Open Core is a business model where a company drives creates an open-source software project around a specific competency and then offers the software as free open-source to the community, but also offers a second track or version commercially for a fee of the core software that is fully supported and has more features.
The Open Core approach became popular starting in 2008. The advantage of Open Core is that because it is based on open source, the project is able to build a community quickly that can help test, provide feedback, and create name recognition for the company very quickly. The only cost to users that try the community Open-Core software is their time.

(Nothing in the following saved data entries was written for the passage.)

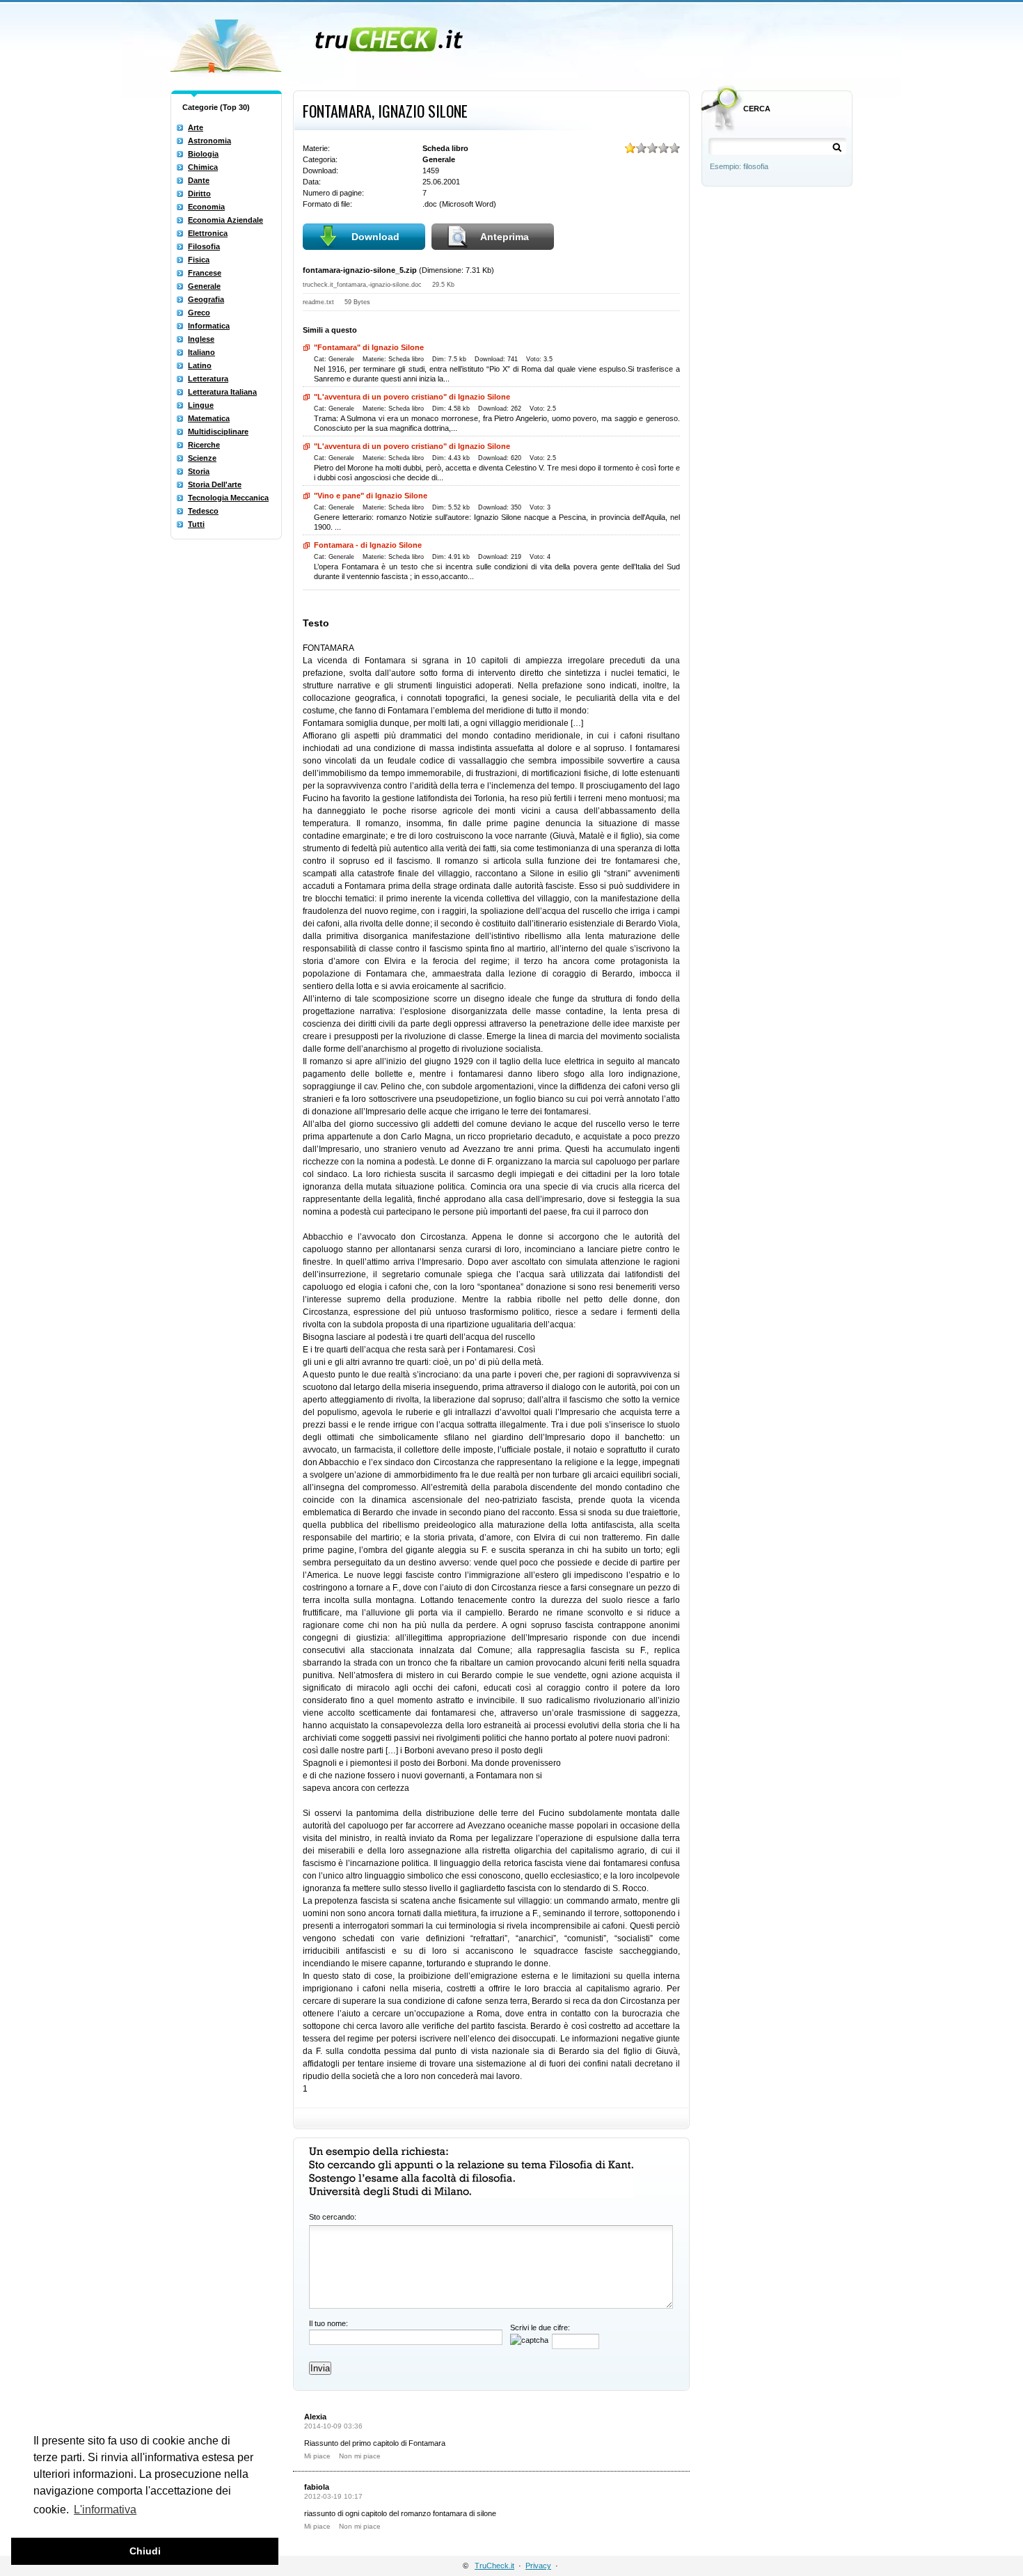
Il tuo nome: (328, 2323)
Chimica (203, 167)
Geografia (206, 299)
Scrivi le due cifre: (540, 2327)
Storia (198, 471)
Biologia (203, 154)
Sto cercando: (332, 2217)
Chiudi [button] (145, 2551)
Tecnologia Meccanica (228, 497)
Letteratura (208, 378)
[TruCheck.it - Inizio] (318, 41)
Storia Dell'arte (214, 484)
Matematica (209, 418)
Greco (199, 312)
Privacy (538, 2565)
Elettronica (208, 233)
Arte (195, 127)
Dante (198, 180)
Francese (204, 273)
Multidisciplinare (218, 431)
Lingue (201, 405)
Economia (206, 207)
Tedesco (203, 511)
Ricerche (204, 445)
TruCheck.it (494, 2565)
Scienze (202, 458)
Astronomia (209, 140)
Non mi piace (360, 2456)
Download (375, 236)
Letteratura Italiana (222, 392)
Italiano (201, 352)
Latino (200, 365)
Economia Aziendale (225, 220)
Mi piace (317, 2456)
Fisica (198, 259)
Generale (204, 286)
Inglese (201, 339)
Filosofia (204, 246)
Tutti (196, 524)
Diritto (199, 193)
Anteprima (504, 236)
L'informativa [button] (105, 2509)
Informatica (209, 326)
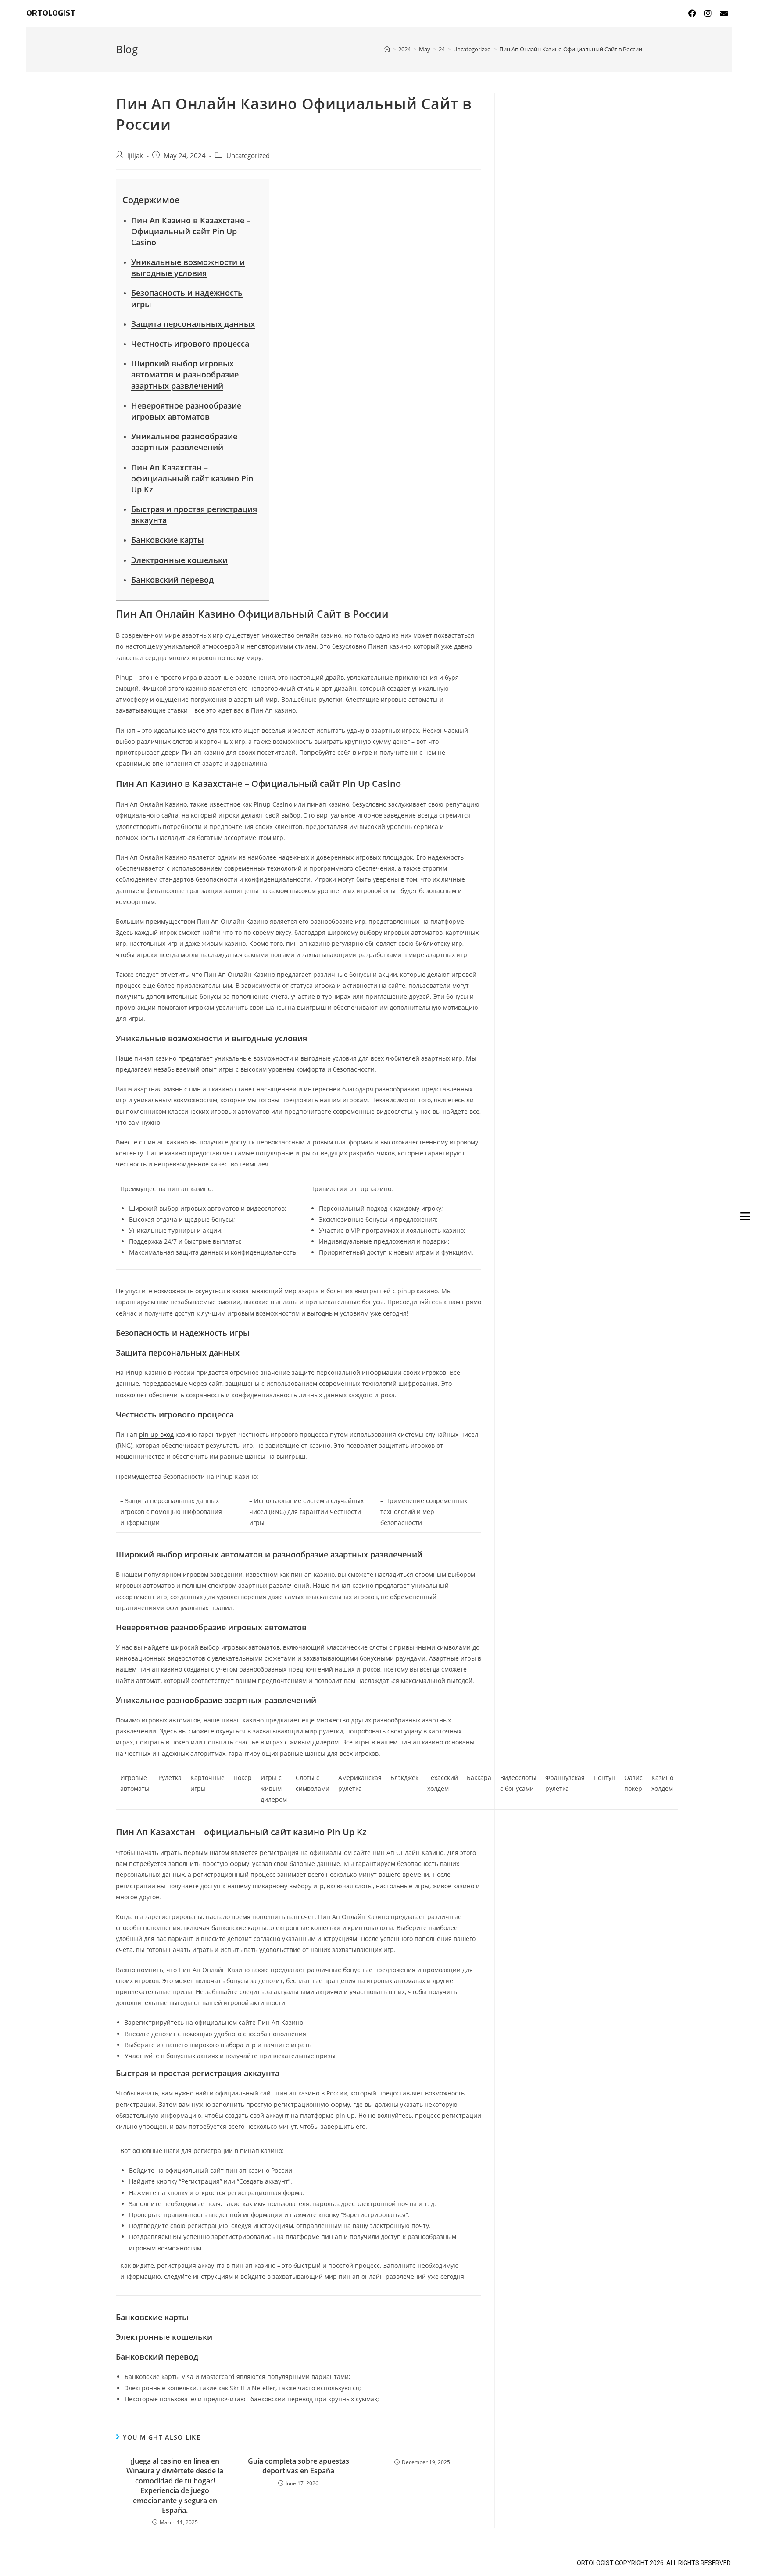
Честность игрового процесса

Open Core software has enabled a number of projects to achieve rapid success. But problems often happen once the project achieves recognition. Its free availability of it makes it easy to adopt commercially by others without providing any or only small amounts of money to the developing company. Cloud vendors in particular became notorious re-packagers of open source, hosting it, and then reselling it as a solution with providing little or no compensation to the original developers.
Or Weis, CEO of permit.io, wrote for TheNewStack that ” times have changed. Previously it could take years for a [software] project to gain significant traction. This allowed businesses that relied on an open core model to create a project, nurture it, and only then find the correct approach to start a commercial offering on top. Things move much faster these days. Trying to do this now, there’s a good chance you’ll end up racing against your own open source offering, or that someone will build an offering on top of your project faster. Leaving you with only the leftovers of the meal you cooked.”
Weis proposes ‘Open Foundation’ as a better way than ‘Open Core’. Open Foundation software is managed as an Open Source project, but the key component is that it doesn’t give away the core competence of the business. That makes sense, but successfully executing that approach may be easier said than done.